Earlier this month, the Namibia National Olympic Committee announced that two of its sprinters, Beatrice Masilingi and Christine Mboma, were disqualified from the 400 m after undergoing tests at their Olympic training camp in Italy that revealed above-average natural testosterone levels.

A sexism scandal among Olympic organizers

Yoshiro Mori, the former head of the Tokyo Olympic Organizing Committee, resigned in Feb. after a local outlet reported that he complained women board members talk too much. He was replaced by a woman, Seiko Hashimoto, who now has the unenviable task of “fixing” the situation, writes Quartz’s Tripti Lahiri.

Aliphine Tuliamuk and Olympic babies

To prevent the spread of Covid-19 at the Olympics, Tokyo organizers banned foreign visitors—including athletes’ own families.

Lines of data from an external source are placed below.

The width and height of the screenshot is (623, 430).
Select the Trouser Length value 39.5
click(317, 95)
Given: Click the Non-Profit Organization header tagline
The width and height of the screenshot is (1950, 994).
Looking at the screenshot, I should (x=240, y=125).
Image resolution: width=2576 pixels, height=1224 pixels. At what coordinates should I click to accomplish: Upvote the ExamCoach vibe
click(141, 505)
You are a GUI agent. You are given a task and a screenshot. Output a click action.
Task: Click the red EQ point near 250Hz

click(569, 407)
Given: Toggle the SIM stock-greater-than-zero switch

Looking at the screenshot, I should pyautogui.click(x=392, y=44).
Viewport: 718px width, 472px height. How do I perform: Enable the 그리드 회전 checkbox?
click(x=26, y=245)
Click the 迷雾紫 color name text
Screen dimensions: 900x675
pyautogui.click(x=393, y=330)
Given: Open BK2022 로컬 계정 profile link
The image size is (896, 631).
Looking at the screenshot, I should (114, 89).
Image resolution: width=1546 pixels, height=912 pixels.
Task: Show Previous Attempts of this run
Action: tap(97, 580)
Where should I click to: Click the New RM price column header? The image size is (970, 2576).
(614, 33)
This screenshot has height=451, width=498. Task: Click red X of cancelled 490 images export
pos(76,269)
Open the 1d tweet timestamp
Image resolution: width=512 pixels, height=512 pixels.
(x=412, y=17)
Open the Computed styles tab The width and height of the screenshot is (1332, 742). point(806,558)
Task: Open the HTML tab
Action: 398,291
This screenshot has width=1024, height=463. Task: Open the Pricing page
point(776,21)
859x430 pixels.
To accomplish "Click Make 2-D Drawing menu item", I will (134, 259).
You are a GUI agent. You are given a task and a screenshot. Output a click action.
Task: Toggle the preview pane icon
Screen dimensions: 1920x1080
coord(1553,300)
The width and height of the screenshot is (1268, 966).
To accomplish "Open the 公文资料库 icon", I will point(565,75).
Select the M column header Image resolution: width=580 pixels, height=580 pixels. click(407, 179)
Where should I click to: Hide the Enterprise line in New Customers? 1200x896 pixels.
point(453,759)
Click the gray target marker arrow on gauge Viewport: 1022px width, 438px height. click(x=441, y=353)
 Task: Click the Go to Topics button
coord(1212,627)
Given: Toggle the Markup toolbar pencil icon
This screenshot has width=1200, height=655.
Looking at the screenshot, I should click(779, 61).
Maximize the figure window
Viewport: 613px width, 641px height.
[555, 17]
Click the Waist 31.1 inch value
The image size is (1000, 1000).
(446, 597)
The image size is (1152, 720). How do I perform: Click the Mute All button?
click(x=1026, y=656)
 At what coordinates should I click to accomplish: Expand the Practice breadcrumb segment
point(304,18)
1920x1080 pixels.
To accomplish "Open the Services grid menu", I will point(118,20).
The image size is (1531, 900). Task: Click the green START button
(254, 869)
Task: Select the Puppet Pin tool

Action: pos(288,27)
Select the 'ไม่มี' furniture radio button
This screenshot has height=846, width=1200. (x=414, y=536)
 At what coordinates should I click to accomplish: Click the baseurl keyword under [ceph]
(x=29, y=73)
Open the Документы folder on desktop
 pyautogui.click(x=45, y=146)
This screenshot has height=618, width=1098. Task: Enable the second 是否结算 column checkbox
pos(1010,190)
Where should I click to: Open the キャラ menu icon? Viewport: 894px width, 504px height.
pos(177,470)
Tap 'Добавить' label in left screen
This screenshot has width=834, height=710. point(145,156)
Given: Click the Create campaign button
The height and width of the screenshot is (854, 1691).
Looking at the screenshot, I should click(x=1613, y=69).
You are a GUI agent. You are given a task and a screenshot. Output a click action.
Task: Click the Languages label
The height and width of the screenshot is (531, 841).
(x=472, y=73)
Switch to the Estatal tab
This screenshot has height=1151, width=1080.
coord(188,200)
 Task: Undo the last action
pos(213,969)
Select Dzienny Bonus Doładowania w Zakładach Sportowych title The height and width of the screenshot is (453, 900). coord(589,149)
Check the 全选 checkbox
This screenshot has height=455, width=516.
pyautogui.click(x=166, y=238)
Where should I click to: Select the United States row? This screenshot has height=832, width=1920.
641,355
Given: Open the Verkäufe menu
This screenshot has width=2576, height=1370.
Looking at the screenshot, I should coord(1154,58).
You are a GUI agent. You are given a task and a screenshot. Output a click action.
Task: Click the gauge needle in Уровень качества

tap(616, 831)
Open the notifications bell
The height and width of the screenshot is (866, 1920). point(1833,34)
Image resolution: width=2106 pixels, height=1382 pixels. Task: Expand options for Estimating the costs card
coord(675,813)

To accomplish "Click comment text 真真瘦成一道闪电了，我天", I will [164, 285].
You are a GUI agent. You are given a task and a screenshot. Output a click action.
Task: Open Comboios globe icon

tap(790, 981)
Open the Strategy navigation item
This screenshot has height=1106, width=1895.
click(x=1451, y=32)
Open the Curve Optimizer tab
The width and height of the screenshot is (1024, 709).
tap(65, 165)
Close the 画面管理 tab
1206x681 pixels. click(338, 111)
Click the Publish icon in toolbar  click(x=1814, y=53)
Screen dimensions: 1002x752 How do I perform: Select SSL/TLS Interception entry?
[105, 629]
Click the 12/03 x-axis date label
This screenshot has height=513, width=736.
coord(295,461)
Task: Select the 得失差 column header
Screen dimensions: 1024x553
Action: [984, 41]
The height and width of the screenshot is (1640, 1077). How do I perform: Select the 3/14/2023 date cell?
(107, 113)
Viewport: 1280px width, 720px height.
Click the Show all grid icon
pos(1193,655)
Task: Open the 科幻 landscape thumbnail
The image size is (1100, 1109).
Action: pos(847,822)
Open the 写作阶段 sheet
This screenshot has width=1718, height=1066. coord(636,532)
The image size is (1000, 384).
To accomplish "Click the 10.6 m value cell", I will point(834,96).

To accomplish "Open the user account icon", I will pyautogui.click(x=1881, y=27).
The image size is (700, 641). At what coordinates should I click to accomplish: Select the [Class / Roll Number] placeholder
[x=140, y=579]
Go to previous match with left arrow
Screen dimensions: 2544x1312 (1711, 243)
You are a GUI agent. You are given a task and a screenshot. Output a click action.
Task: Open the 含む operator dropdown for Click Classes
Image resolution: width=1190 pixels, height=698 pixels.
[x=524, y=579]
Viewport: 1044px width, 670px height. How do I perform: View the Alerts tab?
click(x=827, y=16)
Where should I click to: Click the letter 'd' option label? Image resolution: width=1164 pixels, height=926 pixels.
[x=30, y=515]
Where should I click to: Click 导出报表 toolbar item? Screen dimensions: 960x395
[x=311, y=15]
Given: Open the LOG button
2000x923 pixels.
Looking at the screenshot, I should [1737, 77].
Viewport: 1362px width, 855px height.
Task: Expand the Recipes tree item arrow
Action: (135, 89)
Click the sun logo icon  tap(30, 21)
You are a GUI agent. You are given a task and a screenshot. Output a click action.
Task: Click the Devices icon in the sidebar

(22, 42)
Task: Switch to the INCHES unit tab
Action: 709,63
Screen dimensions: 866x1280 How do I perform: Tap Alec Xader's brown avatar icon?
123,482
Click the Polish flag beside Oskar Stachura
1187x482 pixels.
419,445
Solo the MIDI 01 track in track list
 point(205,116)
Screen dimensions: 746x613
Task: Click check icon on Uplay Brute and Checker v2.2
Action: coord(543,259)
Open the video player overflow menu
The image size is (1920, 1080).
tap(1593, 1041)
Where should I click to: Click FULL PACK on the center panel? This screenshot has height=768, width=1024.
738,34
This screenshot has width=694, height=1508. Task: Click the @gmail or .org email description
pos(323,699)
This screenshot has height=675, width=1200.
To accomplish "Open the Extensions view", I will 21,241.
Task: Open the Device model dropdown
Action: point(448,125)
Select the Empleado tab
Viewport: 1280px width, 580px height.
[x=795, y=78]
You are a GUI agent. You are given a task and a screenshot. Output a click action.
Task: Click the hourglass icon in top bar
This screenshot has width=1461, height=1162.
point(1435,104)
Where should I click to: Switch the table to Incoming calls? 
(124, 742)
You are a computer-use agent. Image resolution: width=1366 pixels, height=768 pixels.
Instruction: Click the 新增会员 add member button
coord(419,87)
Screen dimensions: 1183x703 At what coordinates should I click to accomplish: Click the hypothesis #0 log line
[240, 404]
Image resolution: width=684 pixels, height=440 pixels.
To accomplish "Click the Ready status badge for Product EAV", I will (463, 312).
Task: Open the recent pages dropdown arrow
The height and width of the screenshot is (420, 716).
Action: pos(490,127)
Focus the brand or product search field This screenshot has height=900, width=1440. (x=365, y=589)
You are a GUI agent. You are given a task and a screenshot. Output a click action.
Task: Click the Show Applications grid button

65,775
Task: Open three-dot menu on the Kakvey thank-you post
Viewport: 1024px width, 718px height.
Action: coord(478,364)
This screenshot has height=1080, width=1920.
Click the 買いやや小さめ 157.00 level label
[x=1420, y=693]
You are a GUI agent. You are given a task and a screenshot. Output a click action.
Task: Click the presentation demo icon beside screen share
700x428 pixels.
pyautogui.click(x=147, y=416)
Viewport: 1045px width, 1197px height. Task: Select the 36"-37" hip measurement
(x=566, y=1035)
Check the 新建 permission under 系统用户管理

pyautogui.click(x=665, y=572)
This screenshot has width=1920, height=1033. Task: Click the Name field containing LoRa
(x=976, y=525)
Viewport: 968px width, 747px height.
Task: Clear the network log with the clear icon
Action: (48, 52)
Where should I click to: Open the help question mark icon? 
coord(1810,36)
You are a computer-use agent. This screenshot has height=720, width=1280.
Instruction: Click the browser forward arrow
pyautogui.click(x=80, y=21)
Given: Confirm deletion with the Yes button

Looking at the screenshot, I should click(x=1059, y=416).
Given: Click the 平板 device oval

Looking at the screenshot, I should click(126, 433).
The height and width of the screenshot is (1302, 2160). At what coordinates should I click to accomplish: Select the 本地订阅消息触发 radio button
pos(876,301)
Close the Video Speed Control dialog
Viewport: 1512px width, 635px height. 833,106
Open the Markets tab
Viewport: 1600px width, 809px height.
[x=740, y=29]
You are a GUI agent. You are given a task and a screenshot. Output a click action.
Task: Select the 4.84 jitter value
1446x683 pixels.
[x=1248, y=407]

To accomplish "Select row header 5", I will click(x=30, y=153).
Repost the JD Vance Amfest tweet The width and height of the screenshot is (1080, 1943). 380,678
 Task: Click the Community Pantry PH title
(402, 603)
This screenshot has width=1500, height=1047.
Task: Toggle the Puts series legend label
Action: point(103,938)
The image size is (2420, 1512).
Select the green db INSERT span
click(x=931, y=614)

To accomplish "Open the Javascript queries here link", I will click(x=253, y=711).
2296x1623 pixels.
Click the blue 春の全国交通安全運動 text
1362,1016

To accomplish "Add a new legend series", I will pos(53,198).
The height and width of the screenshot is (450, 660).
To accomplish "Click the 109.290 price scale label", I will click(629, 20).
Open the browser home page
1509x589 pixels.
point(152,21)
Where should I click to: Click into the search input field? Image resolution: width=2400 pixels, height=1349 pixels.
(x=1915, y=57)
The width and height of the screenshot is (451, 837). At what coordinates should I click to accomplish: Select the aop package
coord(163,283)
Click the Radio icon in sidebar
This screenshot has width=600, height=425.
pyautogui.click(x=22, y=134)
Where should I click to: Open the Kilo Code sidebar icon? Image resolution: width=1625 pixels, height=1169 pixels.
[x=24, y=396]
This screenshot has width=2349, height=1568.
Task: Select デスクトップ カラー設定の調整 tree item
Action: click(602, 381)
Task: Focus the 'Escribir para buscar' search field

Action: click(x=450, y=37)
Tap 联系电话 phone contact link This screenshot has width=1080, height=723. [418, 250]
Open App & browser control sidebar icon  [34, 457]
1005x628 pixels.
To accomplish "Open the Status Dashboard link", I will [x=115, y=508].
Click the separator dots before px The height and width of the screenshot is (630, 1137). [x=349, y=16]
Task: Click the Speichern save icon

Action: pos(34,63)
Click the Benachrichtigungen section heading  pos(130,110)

American marathon runner Aliphine Tuliamuk was told she couldn’t bring her newborn daughter to Tokyo even though she is breastfeeding her. (They later changed their minds.)

Still, other female athletes will have to travel to Tokyo without their older children, and this may have factored into Serena Williams’ decision to skip the Olympics this year. “I would not be able to go function without my 3-year-old around,” she previously said. “I think I would be in a depression. We’ve been together every day of her life.”